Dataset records
----------
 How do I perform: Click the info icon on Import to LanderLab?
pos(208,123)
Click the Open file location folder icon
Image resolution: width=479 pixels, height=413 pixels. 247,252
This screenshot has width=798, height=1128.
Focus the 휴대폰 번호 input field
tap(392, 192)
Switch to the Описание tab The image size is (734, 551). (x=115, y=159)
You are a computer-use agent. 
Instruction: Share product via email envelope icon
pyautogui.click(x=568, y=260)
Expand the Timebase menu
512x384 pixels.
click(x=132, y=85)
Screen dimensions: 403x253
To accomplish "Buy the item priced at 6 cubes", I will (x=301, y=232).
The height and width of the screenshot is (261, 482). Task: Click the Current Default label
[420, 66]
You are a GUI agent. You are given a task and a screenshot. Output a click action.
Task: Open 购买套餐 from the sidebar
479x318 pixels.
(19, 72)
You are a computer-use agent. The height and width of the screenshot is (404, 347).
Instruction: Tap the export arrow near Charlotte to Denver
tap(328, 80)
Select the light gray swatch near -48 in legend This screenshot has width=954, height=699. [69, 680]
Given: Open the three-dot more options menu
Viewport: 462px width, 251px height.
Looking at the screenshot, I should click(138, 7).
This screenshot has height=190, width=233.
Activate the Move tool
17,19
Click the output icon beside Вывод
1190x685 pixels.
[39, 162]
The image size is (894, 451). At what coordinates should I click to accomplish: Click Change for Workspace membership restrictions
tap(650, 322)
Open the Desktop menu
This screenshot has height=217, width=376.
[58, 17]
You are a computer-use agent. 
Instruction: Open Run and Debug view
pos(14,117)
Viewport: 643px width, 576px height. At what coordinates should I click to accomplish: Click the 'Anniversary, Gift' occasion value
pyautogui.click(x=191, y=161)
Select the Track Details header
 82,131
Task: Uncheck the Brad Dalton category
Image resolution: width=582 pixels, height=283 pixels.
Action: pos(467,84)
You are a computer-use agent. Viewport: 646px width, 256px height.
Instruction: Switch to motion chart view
----------
• Task requirements
Restate all entries above verbatim.

• Task response
 How do I perform: Click the info icon on Import to LanderLab?
pos(208,123)
Click the Open file location folder icon
Image resolution: width=479 pixels, height=413 pixels. 247,252
This screenshot has width=798, height=1128.
Focus the 휴대폰 번호 input field
tap(392, 192)
Switch to the Описание tab The image size is (734, 551). (x=115, y=159)
You are a computer-use agent. 
Instruction: Share product via email envelope icon
pyautogui.click(x=568, y=260)
Expand the Timebase menu
512x384 pixels.
click(x=132, y=85)
Screen dimensions: 403x253
To accomplish "Buy the item priced at 6 cubes", I will (x=301, y=232).
The height and width of the screenshot is (261, 482). Task: Click the Current Default label
[420, 66]
You are a GUI agent. You are given a task and a screenshot. Output a click action.
Task: Open 购买套餐 from the sidebar
479x318 pixels.
(19, 72)
You are a computer-use agent. The height and width of the screenshot is (404, 347).
Instruction: Tap the export arrow near Charlotte to Denver
tap(328, 80)
Select the light gray swatch near -48 in legend This screenshot has width=954, height=699. [69, 680]
Given: Open the three-dot more options menu
Viewport: 462px width, 251px height.
Looking at the screenshot, I should click(138, 7).
This screenshot has height=190, width=233.
Activate the Move tool
17,19
Click the output icon beside Вывод
1190x685 pixels.
[39, 162]
The image size is (894, 451). At what coordinates should I click to accomplish: Click Change for Workspace membership restrictions
tap(650, 322)
Open the Desktop menu
This screenshot has height=217, width=376.
[58, 17]
You are a computer-use agent. 
Instruction: Open Run and Debug view
pos(14,117)
Viewport: 643px width, 576px height. At what coordinates should I click to accomplish: Click the 'Anniversary, Gift' occasion value
pyautogui.click(x=191, y=161)
Select the Track Details header
 82,131
Task: Uncheck the Brad Dalton category
Image resolution: width=582 pixels, height=283 pixels.
Action: pos(467,84)
You are a computer-use agent. Viewport: 646px width, 256px height.
Instruction: Switch to motion chart view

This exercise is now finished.